TASK BRIEF
The result should be the listing below restated word for word, with images left out.

EXERCISE DATA

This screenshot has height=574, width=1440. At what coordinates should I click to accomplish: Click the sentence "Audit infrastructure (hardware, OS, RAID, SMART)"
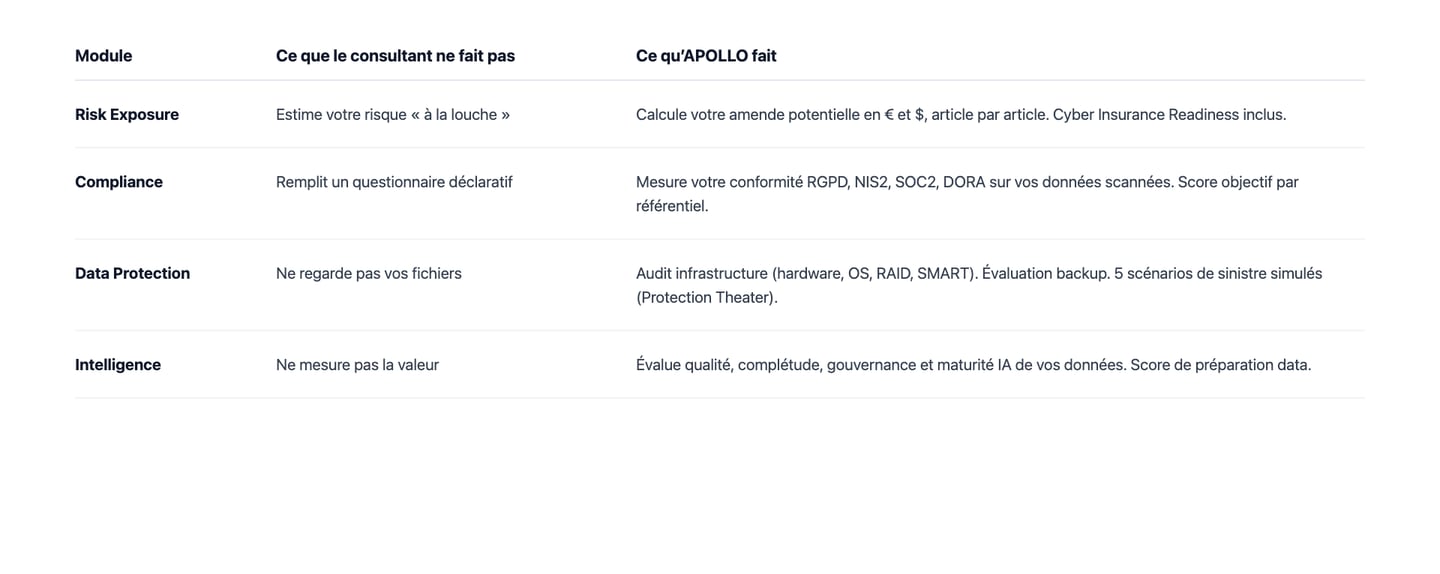(x=806, y=274)
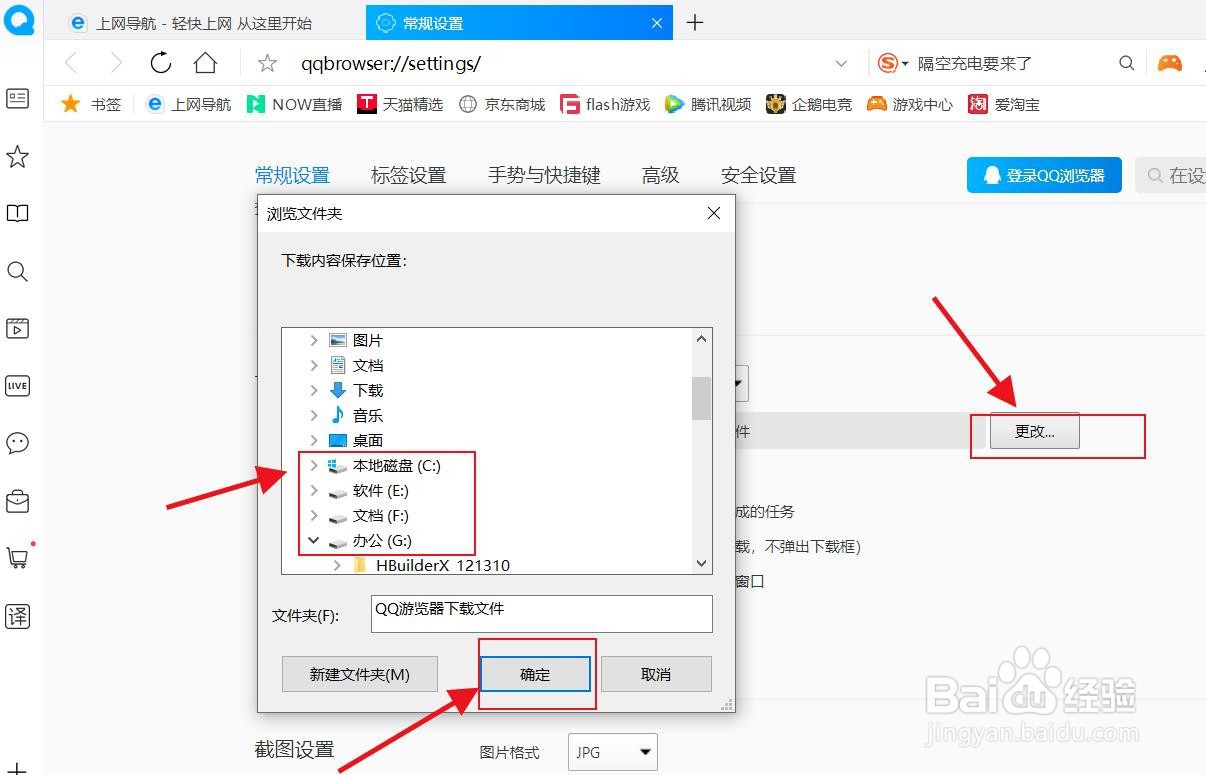Click the 确定 button to confirm
Screen dimensions: 1206x775
pyautogui.click(x=536, y=674)
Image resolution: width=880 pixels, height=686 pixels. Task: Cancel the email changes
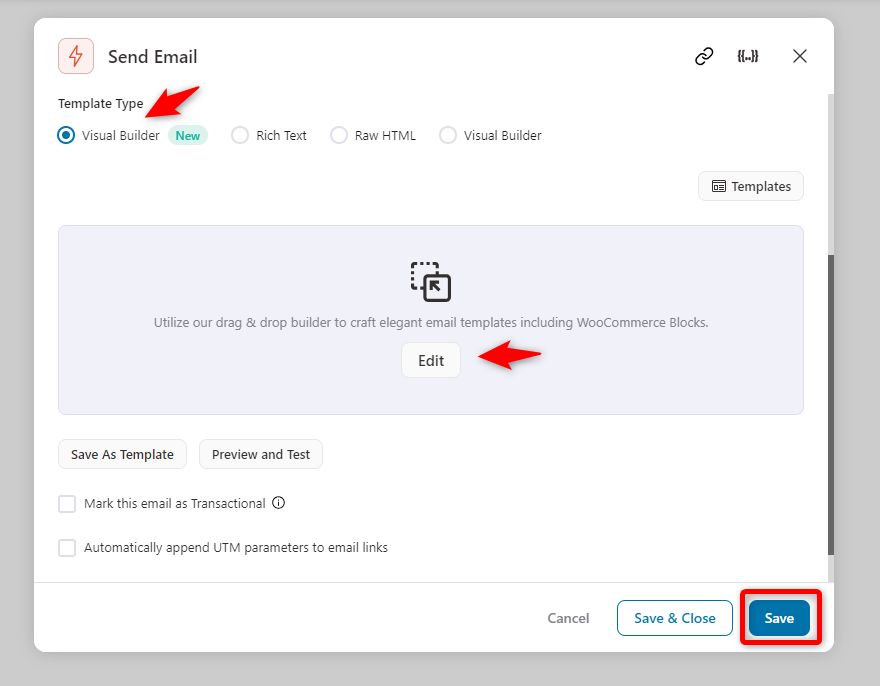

FINISHED TASK
This screenshot has height=574, width=1440. At what coordinates should I click to accomplish: Click the sentence "Audit infrastructure (hardware, OS, RAID, SMART)"
(x=806, y=274)
Click the 确定 button to confirm
Screen dimensions: 1206x775
pyautogui.click(x=536, y=674)
Image resolution: width=880 pixels, height=686 pixels. Task: Cancel the email changes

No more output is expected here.